Bethpage's parade took place two weeks before the holiday, but it felt like summer. NewsdayTV's Steve Langford reports. Credit: Newsday/James Carbone

Bethpage helped kick off the St. Patrick’s Day parade season Sunday with its 32nd annual procession, this year including more than 20 Long Island fire companies, a Kiwanis group, vintage cars, boys and girls scout troops and eight bagpipe bands.

The cacophony of dozens of pipers and drummers from Long Island and New York City warming up carried for blocks as they mustered in preparation for the parade, making adjustments in their tweed paddy caps and tall black busby hats, tartan kilts and spats.

George Bello, a drummer with the Clan Gordon Highlanders Pipe Band, based in Locust Valley, said he has marched in the Bethpage St. Patrick’s Day parade — and others religiously celebrating the day — for many years.

“It’s gospel,” Bello said.

The crowds are smaller now than they were decades ago, he said, and fewer young people seem to be interested in learning the bagpipes and drums. Bello blamed electronics.

“It takes a lot of hours” to learn, “and you gotta put your phone down.” His group does have two new young members — a sister pair: one drummer and one piper.

Harrison Warehime, 4, of Bethpage waves as marchers in the...

Harrison Warehime, 4, of Bethpage waves as marchers in the Bethpage St. Patrick's Day parade make their way along the route on Sunday. Credit: Morgan Campbell

Events began Sunday with Mass at St. Martin of Tours R.C. Church and continued outside under clear blue skies and bright sunshine with the start of the parade on Central Avenue. Ray O'Donnell, a former member of the NYPD and a Bethpage resident for more than 50 years, served as parade grand marshal.

“It's an honor and a privilege,” O'Donnell said.

Marching and performing with the Highlanders is a family tradition for Richard Michie. He played drums and marched with bagpipers for 27 years. For the past decade, Michie said Sunday, he’s been a spectator, but has passed the tradition on to his son, a piper, and to his grandson, Tyler Michie, 16. Tyler said he has been playing with the band “my whole life,” and is now a drum sergeant.

Tom Fleming, a retired officer in the Nassau County Police Department, marched on Sunday with the Nassau County Police Emerald Society Pipe Band. He took up the bagpipes 30 years ago, attracted by the “tradition” and “a sense of pride in my heritage.”

The parade is also a tradition for members of area Brownie and Girl Scout troops. Teresa Fryer, who has Irish and Scottish ancestry, said her 13-year-old daughter marched when she was a scout. Sunday was her 9-year-old daughter's turn.

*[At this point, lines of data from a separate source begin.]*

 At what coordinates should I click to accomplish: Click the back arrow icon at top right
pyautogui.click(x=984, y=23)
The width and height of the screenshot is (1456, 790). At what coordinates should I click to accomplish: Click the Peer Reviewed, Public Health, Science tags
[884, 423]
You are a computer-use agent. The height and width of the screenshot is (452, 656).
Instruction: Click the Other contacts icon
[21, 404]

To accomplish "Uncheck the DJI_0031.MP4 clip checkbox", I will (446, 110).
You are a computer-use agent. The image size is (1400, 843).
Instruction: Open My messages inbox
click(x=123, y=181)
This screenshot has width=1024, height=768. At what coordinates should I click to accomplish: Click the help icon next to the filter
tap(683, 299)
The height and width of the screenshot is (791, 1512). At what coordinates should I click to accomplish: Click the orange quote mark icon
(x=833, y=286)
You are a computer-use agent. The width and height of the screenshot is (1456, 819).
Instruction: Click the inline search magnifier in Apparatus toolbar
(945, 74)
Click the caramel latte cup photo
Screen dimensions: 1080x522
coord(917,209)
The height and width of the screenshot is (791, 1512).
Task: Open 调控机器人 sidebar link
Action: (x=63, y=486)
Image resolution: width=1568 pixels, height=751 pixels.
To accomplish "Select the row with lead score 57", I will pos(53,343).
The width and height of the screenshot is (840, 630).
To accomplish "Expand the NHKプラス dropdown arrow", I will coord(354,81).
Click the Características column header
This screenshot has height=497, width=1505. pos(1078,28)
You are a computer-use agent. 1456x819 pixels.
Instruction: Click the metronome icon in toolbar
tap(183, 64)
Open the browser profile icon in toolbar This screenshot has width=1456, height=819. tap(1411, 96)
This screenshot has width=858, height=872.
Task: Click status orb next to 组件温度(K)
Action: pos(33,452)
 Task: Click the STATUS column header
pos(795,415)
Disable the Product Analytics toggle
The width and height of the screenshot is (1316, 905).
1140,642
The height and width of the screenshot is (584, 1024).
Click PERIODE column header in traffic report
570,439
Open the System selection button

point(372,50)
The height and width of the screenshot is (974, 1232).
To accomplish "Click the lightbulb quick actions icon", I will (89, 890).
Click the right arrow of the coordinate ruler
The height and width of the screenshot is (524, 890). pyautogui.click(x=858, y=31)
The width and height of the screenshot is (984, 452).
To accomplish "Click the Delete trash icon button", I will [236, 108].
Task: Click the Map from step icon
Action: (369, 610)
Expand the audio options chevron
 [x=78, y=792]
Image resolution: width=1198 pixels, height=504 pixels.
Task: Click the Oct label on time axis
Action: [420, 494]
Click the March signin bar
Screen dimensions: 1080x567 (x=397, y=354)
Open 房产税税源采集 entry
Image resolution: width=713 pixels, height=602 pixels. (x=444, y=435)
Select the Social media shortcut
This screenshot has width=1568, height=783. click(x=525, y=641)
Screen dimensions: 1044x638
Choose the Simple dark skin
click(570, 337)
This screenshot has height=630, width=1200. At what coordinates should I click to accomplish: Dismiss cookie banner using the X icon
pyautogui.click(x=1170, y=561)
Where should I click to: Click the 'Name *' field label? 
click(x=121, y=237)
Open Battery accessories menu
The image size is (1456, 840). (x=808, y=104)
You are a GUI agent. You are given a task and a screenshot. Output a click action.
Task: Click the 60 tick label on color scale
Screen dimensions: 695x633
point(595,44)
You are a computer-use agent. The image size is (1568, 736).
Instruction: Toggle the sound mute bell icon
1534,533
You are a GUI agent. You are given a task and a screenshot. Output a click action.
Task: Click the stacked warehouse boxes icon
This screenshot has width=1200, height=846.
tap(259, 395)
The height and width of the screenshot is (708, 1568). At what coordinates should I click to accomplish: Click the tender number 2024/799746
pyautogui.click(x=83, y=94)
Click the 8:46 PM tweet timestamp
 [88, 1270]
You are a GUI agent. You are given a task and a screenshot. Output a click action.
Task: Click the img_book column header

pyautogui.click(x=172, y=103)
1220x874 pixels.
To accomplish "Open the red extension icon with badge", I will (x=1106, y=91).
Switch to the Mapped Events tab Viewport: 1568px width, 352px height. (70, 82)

“It’s a fun day,” Fryer said, “My kids get a kick out of it.”

Casey Reinhardt, 9, who sported shamrocks on each cheek, has marched in the parade for “three or four years.” Casey said she enjoys the parade as a chance to “spend time with my friends”— and “to get a lot of steps in.” Her friend Camilla Fieger, 7, said it was her third year marching, and agreed it was a fun way to spend time with her friends, and also her grandparents.

As the parade made its way along Central Avenue, the procession passed the house where Malia Shariff, 7, has lived her whole life. Malia, who had stuck a small Irish flag jauntily in her ponytail, agreed with the thought that anyone can celebrate St. Patrick’s Day, no matter your heritage. Asked about the music of the bagpipe groups passing by, she pronounced it “quite good.”